**About this exercise**
Please take the lines from the one holding "Código de Defesa do Consumidor (269, 2363)" through the one holding "[Zoom] (69, 219)" in the data below and copy them exactly.

**Supplied material**
------------------------------------------------------------------------

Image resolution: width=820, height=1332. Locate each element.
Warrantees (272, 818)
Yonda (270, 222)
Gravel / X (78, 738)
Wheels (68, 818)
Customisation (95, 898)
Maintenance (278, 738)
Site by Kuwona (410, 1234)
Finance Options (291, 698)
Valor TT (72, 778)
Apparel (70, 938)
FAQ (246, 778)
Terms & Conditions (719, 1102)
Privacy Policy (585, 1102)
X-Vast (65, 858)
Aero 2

------------------------------------------------------------------------

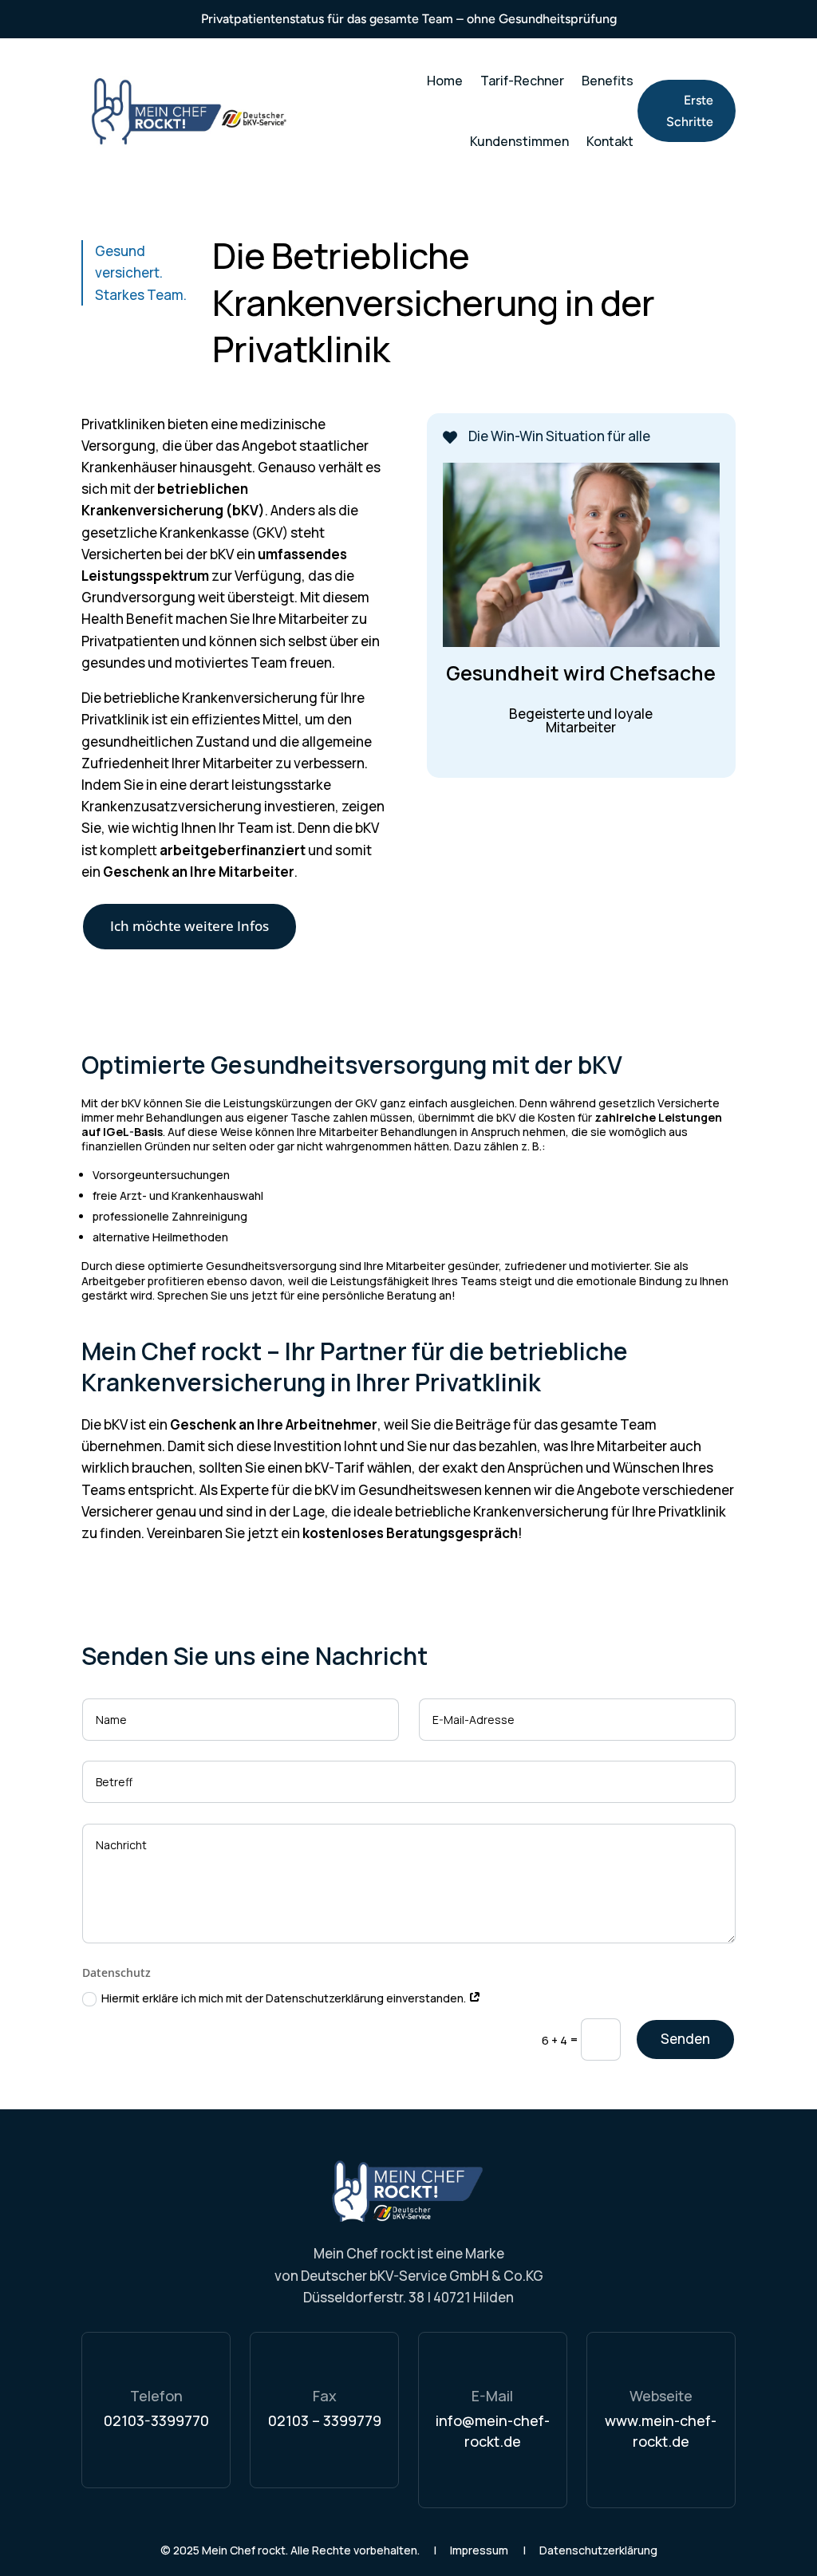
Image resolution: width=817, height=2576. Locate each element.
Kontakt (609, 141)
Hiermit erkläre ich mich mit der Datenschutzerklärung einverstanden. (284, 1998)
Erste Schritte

------------------------------------------------------------------------

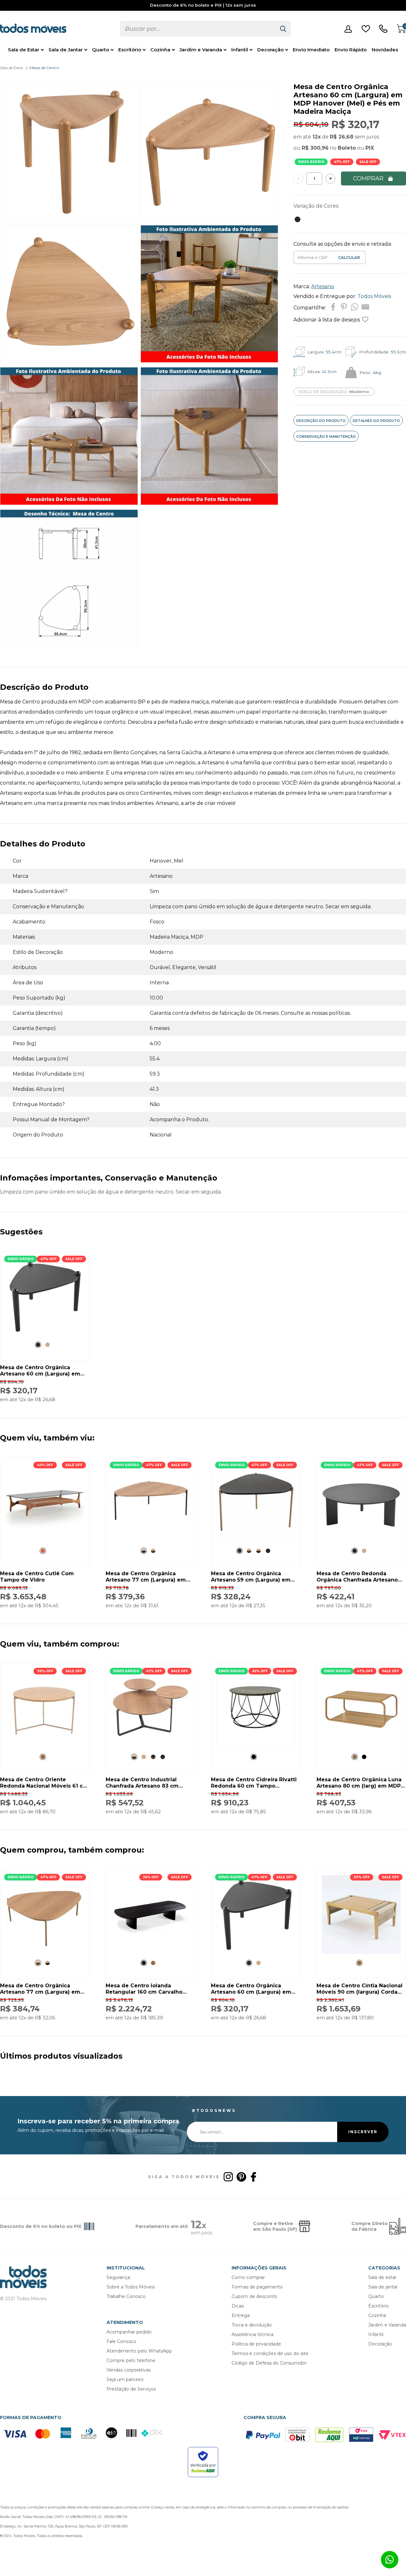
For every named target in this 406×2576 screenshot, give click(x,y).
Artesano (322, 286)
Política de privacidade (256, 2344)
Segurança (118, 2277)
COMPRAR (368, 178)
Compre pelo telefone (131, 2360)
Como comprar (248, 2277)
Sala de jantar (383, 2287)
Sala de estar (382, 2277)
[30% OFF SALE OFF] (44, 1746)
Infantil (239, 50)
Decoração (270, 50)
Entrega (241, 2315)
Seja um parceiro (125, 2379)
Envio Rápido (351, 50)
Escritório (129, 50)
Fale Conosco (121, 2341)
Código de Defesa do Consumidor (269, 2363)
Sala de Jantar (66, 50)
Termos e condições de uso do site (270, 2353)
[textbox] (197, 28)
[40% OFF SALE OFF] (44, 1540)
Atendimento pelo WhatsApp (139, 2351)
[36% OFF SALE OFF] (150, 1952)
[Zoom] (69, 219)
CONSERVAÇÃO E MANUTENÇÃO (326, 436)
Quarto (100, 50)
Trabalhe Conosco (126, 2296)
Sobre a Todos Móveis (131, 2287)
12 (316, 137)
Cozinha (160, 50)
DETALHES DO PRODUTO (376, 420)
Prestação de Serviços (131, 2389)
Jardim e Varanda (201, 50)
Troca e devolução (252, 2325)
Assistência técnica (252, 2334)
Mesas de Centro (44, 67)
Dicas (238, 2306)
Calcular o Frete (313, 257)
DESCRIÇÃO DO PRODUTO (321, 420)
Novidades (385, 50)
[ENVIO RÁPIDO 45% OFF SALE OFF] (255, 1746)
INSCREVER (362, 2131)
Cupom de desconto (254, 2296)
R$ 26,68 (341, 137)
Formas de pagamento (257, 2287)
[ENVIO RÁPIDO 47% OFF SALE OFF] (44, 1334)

------------------------------------------------------------------------

**Exercise response**
Código de Defesa do Consumidor (269, 2363)
Sala de Jantar (66, 50)
Termos e condições de uso do site (270, 2353)
[textbox] (197, 28)
[40% OFF SALE OFF] (44, 1540)
Atendimento pelo WhatsApp (139, 2351)
[36% OFF SALE OFF] (150, 1952)
[Zoom] (69, 219)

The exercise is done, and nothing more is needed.